Selon TF1, une enquête administrative de l'IGPN, la police des polices, "a conclu que les policiers lillois avaient agi avec professionnalisme et rapidité", ajoutant tout de même "qu'un service plus aguerri aurait dû être saisi dès le début de l'enlèvement". Contactée, la direction de la communication de la police nationale n'a pas souhaité communiquer sur cette procédure. 

Les proches assignent l'Etat en justice 

La famille de Nathalie Debaillie a déposé plainte en avril 2021, pour manquement à la déontologie policière. "Il y a eu des sanctions. Des sanctions pour le policier qui a pris la plainte et pour la commandante de l'époque. Donc il y a eu des conséquences et en même temps une réorganisation totale de la brigade en ce qui concerne les violences familiales et conjugales à Lille", avait affirmé le ministre de l'Intérieur, Gérald Darmanin, lors d'un déplacement en février 2022 dans le nord de la France. 

La Direction centrale de la sécurité publique (DDSP) du Nord a de son côté précisé à la famille avoir "opéré des mutations, et donné un avertissement et un blâme", reconnaissant "l’existence d’un manquement déontologique et professionnel". Une réponse "insuffisante" pour Nicolas Debaillie.
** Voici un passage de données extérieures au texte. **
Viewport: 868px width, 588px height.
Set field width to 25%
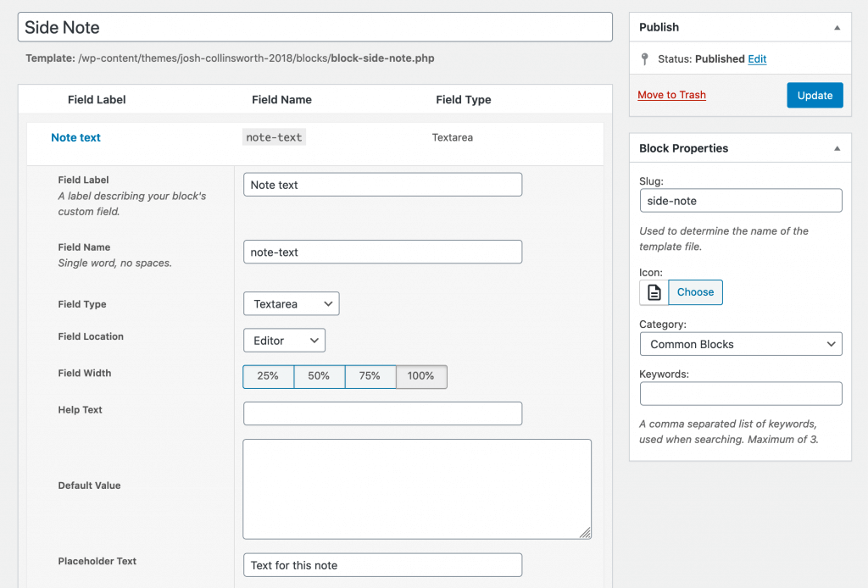[268, 376]
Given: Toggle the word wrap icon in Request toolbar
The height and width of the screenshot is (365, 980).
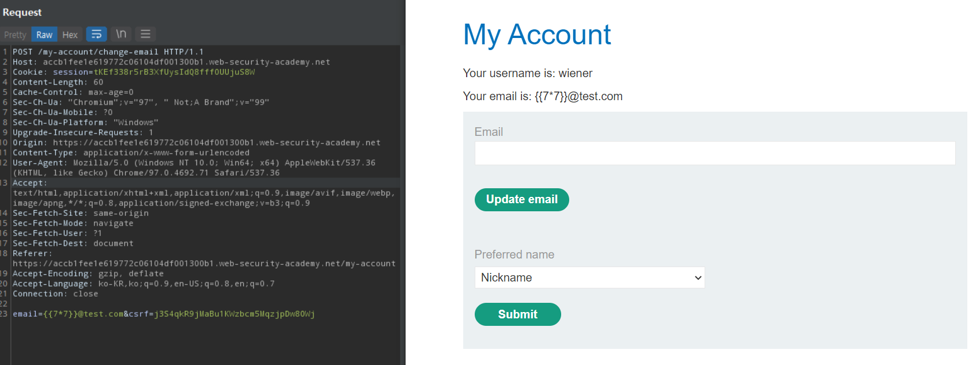Looking at the screenshot, I should [96, 35].
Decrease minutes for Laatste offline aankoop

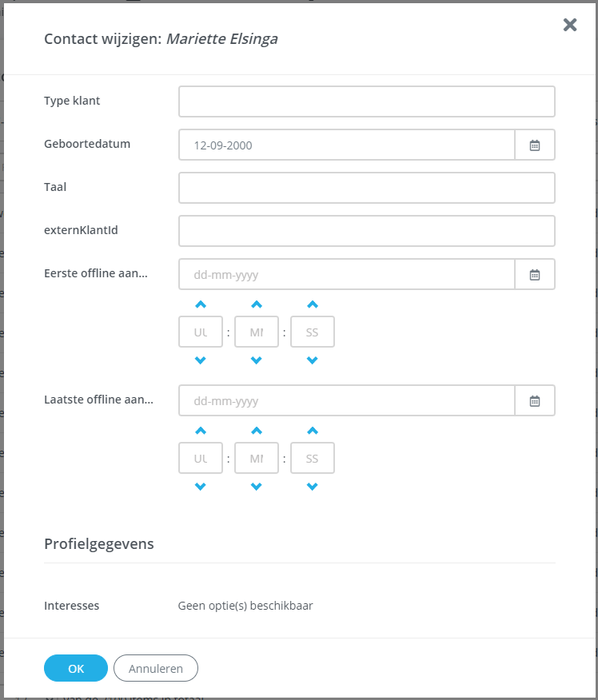click(x=257, y=487)
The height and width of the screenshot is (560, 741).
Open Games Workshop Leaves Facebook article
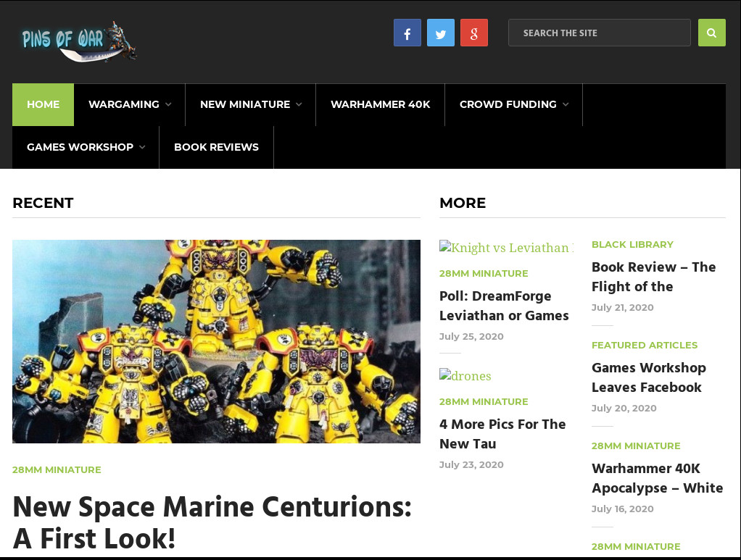pos(648,377)
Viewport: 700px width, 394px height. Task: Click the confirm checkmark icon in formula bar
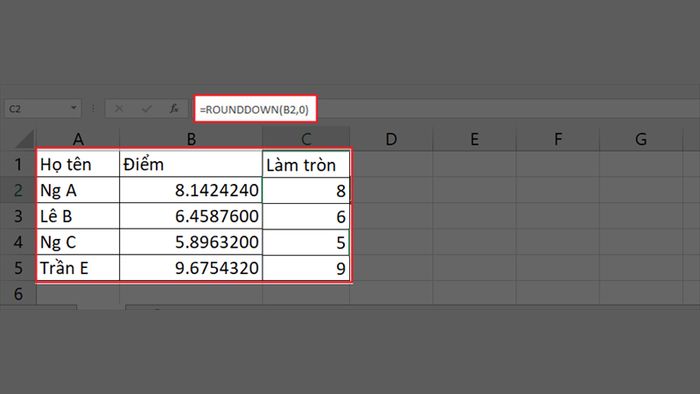[146, 108]

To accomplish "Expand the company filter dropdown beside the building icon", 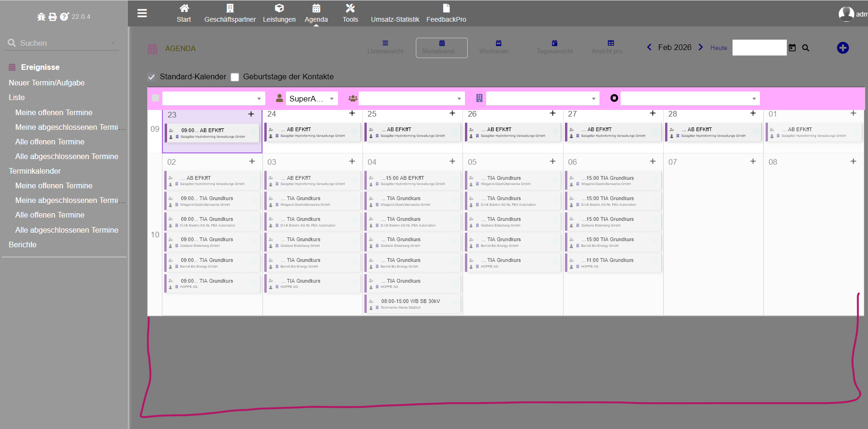I will point(542,99).
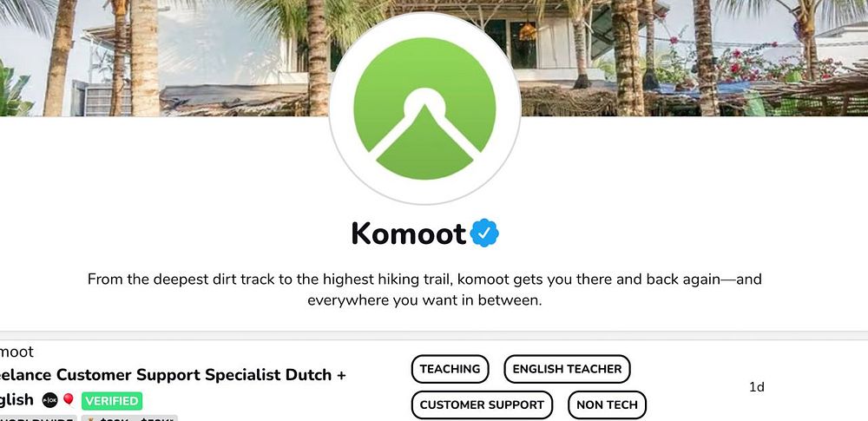Click the blue verified checkmark badge
Viewport: 868px width, 421px height.
pyautogui.click(x=484, y=234)
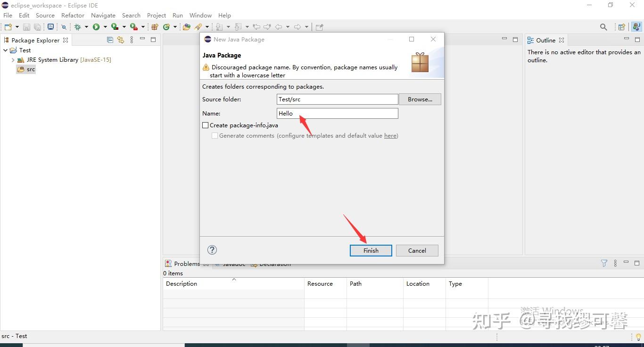This screenshot has width=644, height=347.
Task: Enable Create package-info.java checkbox
Action: (x=205, y=125)
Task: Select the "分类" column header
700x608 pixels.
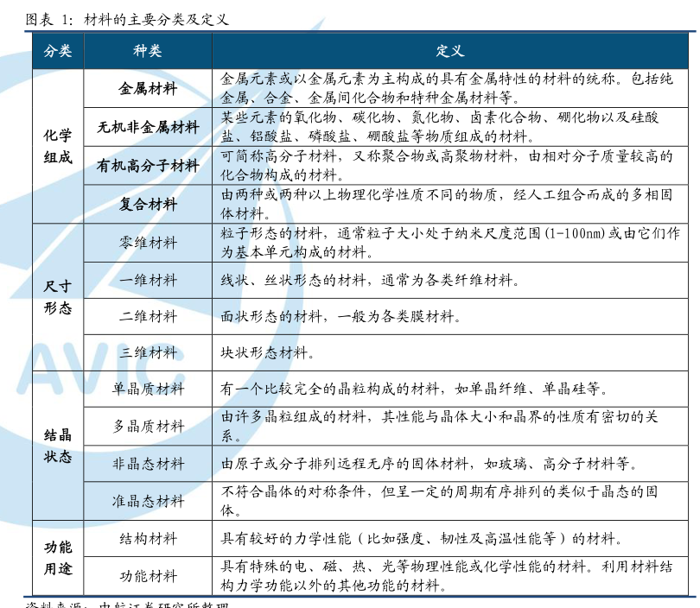Action: (x=58, y=52)
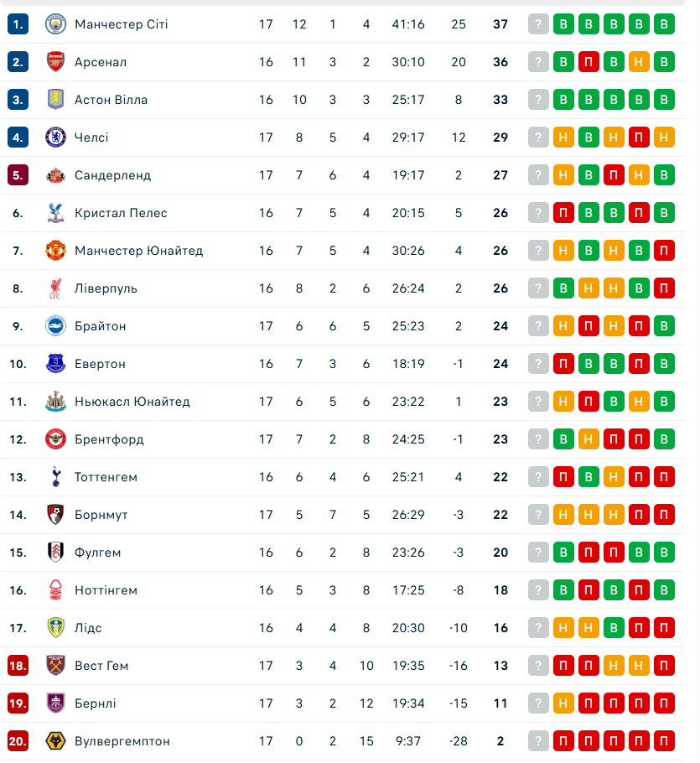Click the Wolverhampton wolf crest icon
This screenshot has height=763, width=700.
click(x=55, y=741)
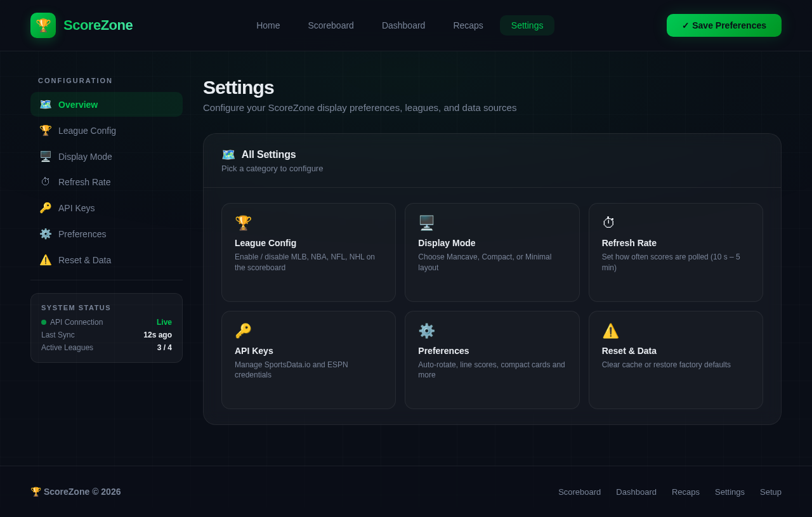This screenshot has width=812, height=517.
Task: Open Dashboard from the footer links
Action: 636,492
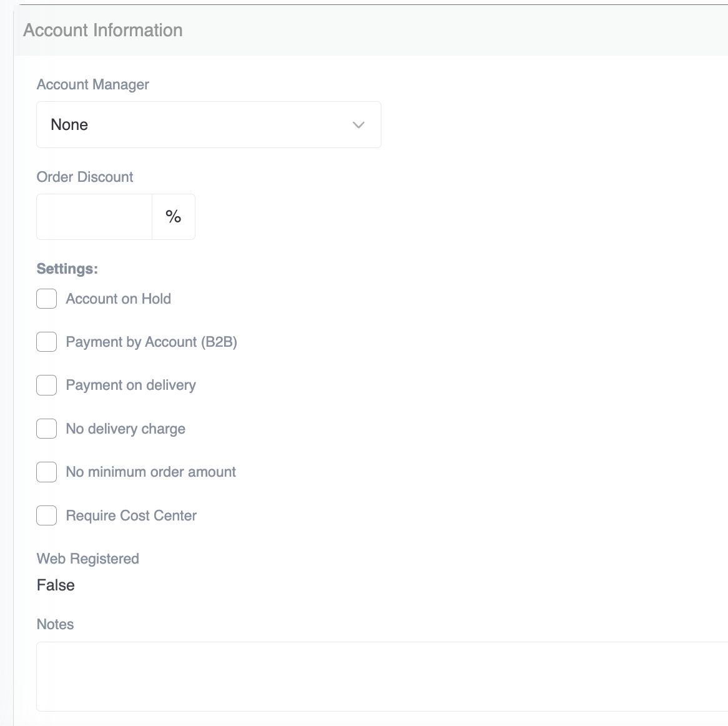Screen dimensions: 728x726
Task: Click the Account Information header
Action: coord(104,29)
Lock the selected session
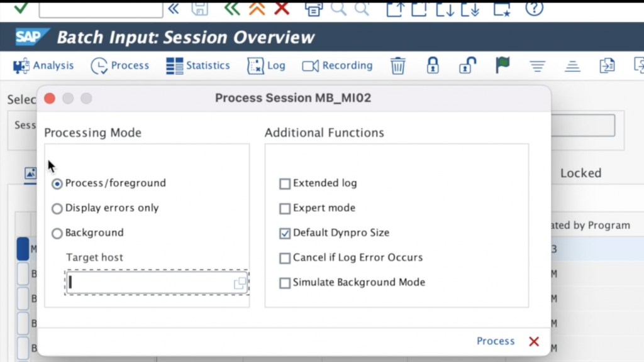Viewport: 644px width, 362px height. pyautogui.click(x=433, y=65)
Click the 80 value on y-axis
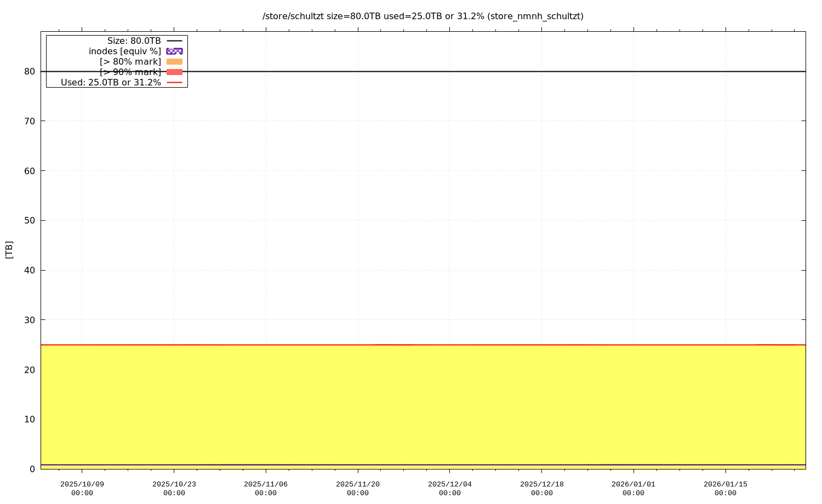The width and height of the screenshot is (822, 504). click(x=30, y=71)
Aux côtés du fils de la victime et de son ex-mari, ils ont décidé d'attaquer l'Etat pour avoir "permis la faisabilité du crime", ont-ils rapporté auprès du magazine Elle.

La plainte a été déposée en décembre par leur avocate, Isabelle Steyer, qui réclame 600 000 euros au titre du préjudice subi par les proches de la disparue. L'Etat n'a été condamné que deux fois pour "faute lourde" dans des dossiers de féminicides. Une première en 2020, après le meurtre d'Isabelle Thomas et de ses parents en 2014, à Grande-Synthe (Nord), le tribunal ayant estimé que les services de police avaient mis le tueur "en position de commettre les trois assassinats". Et une deuxième fois en 2022, après qu'une jeune femme a été aspergée d'acide à Marseille par son ancien compagnon en 2018, alors qu’elle avait déposé sept plaintes contre lui.


Les femmes victimes de violences peuvent contacter le 3919, un numéro de téléphone gratuit et anonyme. Cette plateforme d'écoute, d'information et d'orientation est accessible 24 heures sur 24 et sept jours sur sept. Ce numéro garantit l'anonymat des personnes, mais n'est pas un numéro d'urgence comme le 17 qui permet pour sa part, en cas de danger immédiat, de téléphoner à la police ou la gendarmerie.